Hurricanes hit the East Coast of the US particularly hard this year and caused extensive damage to telecommunications networks. In North Carolina, nearly 80% of cell sites in the disaster area were out of service on September 28 after Hurricane Helene hit, and about 40% were out of service for the affected areas in Tennessee.
Downdetector, a service by Ookla that tracks network outages, was a resource the telecom industry and consumers turned to to keep up with network disruptions during hurricane season.
"Downdetector is our near real-time application that … provides consumers with a view into, 'Is there something going on near me or if I am experiencing an issue, what type of issue and I experiencing with a particular operator?'," Chip Strange, Chief Strategy Officer for Ookla, tells Light Reading. "This isn't just about last mile connectivity, it's about the broader Internet itself."
'What's really going on'
Strange joins the podcast to provide a postmortem analysis of the impact of hurricanes Helene and Milton on the East Coast networks. He explains how Downdetector keeps the market informed of both telecommunications and power outages, and how the site analyzes different types of service disruptions. He also shares how many reports of outages came in for each of the three major mobile carriers: Verizon, AT&T and T-Mobile.

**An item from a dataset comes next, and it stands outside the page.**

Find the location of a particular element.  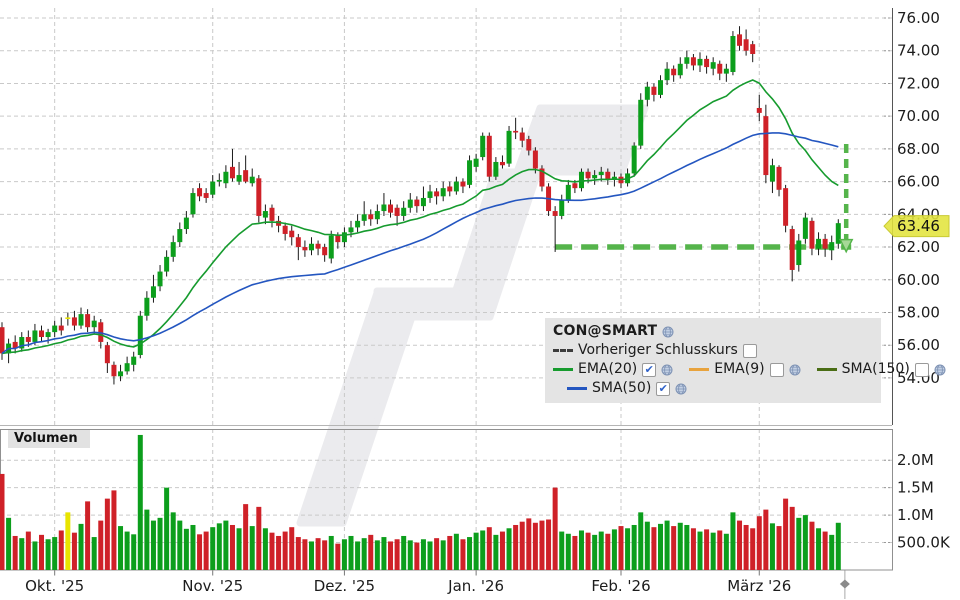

During Hurricane Helene, for example, "in the Asheville area, the number of reports on Downdetector were up ten times the average of the previous four weeks," says Strange, adding that "there were a lot of people interacting and trying to understand what was going on with their telecommunications and power infrastructure."
Downdetector helps consumers drill down into "what's really going on" in the network and insights into the cause of outages, he says.